The huge crowd of demonstrators were there as part of an action held on the occasion of Indigenous Peoples’ Day, the holiday that began as a protest against Columbus Day in the United States some 30 years ago. Activists have used it to celebrate the indigenous peoples who preceded Columbus’s arrival in North America and who were subjugated after it. The action was part of an event led by the group Decolonize This Place (the group that staged the highly visible recent protests at the Whitney), in collaboration with a number of other organizations, that throughout the afternoon involved a tour of New York sites related to histories of colonialism and displacement.
Things had kicked off earlier in the day at the American Museum of Natural History, where there is a monument to former U.S. President Theodore Roosevelt on horseback, with a Native American man and a man of African descent at his sides. In a flyer handed out at the event, activists called Roosevelt “an imperialist” and “an eugenicist.” Also visited by the protesters as part of the day were the former location of Seneca Village, a slice of Central Park from which the Lenape people and, later, a black community were displaced; the Great Lawn, a picturesque section of the park from which soaring skyscrapers and other symbols of gentrification are visible; and Cleopatra’s Needle, a 12th-century Egyptian obelisk brought to New York in the 19th century at the command of a U.S. naval officer.
At various points, representatives for Decolonize This Place, Take Back the Bronx, No New Jails, Mi Casa Es Su Casa, and other groups described museums as bastions of harmful ideologies, in particular colonialism. After acknowledging that they were on Lenape land, many protestors chanted, “They want the art, but not the people!” Some brought signs reading, “Under the museums / Under the university / Under the city / THE LAND.”

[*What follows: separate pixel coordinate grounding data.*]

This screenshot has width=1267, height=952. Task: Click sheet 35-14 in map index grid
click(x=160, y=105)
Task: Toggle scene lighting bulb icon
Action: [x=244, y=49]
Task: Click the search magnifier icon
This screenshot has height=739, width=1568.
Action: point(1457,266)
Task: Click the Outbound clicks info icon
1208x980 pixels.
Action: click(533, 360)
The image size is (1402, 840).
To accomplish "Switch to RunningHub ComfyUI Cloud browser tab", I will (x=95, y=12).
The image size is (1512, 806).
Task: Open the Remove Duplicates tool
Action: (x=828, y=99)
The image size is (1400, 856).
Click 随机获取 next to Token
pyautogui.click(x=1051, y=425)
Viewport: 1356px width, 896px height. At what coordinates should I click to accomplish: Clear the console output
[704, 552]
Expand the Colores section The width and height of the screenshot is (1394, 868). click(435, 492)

After visiting each of these sites, protestors snaked through Central Park to reach the Met’s stairs, where a quintet of children from Ecuador performed music and various activists spoke. Framed by banners advertising an Alicja Kwade rooftop exhibition and a show of arms and armor from the reign of Emperor Maximilian I, Amin Husain, a member of Decolonize This Place, addressed the crowd. “I want to remind you that this was not brought to you by the Met,” he said of the event. “This was brought to you by the comrades who came together to say Columbus Day is a sham.”
A representative for the Met did not immediately respond to a request for comment on the action.
Prior Decolonize This Place protests have targeted specific board members and funders—at the Whitney Museum, for example, the protests called out Warren B. Kanders, the vice chair of the museum’s board, who resigned amid an outcry over his connections to a defense manufacturing company. Many have wondered whom the group will go after next, and the activists addressed these queries in a poster handed out at the event.
Under a heading titled “Anti-Capitalism: From the Museum to the City,” they wrote:
Now we are here at the Met, presided over by Daniel Brodsky, a member of the Real Estate Council of New York and leading oligarch of the city overall. Since Warren Kanders was removed from the Whitney, we have heard, over and over, “who is next?” From Brodsky to Larry Fink at MoMA, to Darren Walker at the Ford Foundation, no museum, no board member, no philanthropist, no member of the ruling class should feel safe right now.
A representative for Brodsky, the chairman of the Met’s board, did not immediately respond to a request for comment.
As the evening wound down, protestors split into three teach-in groups. Before they shared pizza on the steps of the Met, protestors were left with a message from Husain: “The fact that we’re in front of the Met is a message to wealthy people: They won’t be comfortable as long as our communities aren’t comfortable and safe.”